Two cases of awake craniotomy with Monitored anesthesia care (MAC) using high flow nasal cannula (HFNC) and oxygen reserve index (ORi). Gook et al. adjusted the fraction of inspired oxygen of the HFNC according to the ORi level. The patient underwent successful awake craniotomy without a desaturation event or additional airway intervention.
Combined HFNC and ORi monitoring may provide adequate oxygen reserves in patients undergoing awake craniotomy 4).
Super obesity with a body mass index (BMI) >50 kg/m2 presents a challenge for the neuroanesthesiologist during awake craniotomy procedures and poses increased perioperative risk of complications, even vis-à-vis morbid obesity. This article presents a super obese patient (BMI 57 kg/m2) with drug-refractory epilepsy and obstructive sleep apnea who underwent left anterior temporal lobectomy through awake craniotomy to preserve language and memory, using warmed humidified high flow nasal cannula (HFNC) oxygen therapy. Awake craniotomy was facilitated by the use of HFNC, which proved essential to prevent airway collapse by creating continuous positive airway pressure through high flow and facilitated intraoperative neurologic language and memory testing while maintaining adequate oxygenation 5).

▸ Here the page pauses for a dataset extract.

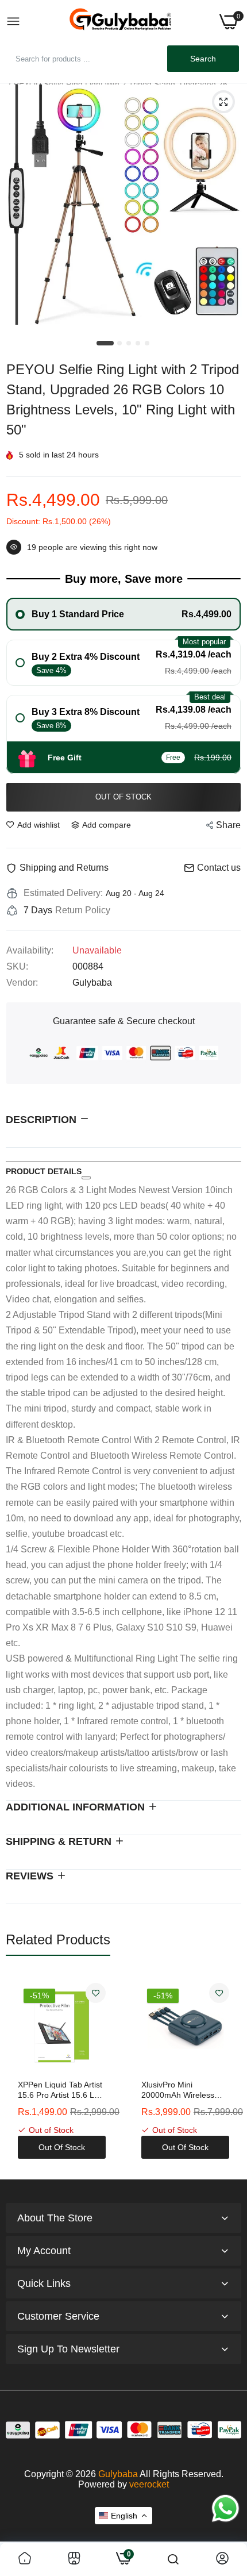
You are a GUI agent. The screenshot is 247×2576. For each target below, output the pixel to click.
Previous (20, 2070)
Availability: (29, 950)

A patient who developed HFNC-induced tension pneumocephalus from an unrecognized skull base fracture. Physicians should be cautious when applying HFNC to patients with suspected skull base or paranasal sinus fracture, especially when applying a higher flow rate 6).
Smith SC, Burbridge M, Jaffe R. High Flow Nasal Cannula, A Novel Approach to Airway Management in Awake Craniotomies. J Neurosurg Anesthesiol. 2018 Oct;30(4):382. doi: 10.1097/ANA.0000000000000447. PMID: 28737566.
A 32-year-old man with severe pulmonary arterial hypertension and Eisenmenger syndrome secondary to congenital ventricular septal defects presented for ventriculoperitoneal shunt insertion. Consultation between surgical and anesthesia teams acknowledged the extreme risk of performing this case, but given ongoing symptoms related to increased intracranial pressure from a large third ventricle colloid cyst, the case was deemed urgent. After a full discussion with the patient, including an explanation of anesthetic expectations and perioperative risks, the case was performed under monitored anesthesia care. Anesthetic management included high-flow nasal cannula oxygen with capnography and arterial blood pressure monitoring, dexmedetomidine infusion, boluses of midazolam and ketamine, and local anesthetic infiltration of the cranial and abdominal incisions as well as the catheter track. Hemodynamic support was provided with an epinephrine infusion, small vasopressin boluses, and inhaled nitric oxide. The patient recovered without any significant problems and was discharged home on postoperative day 3 7).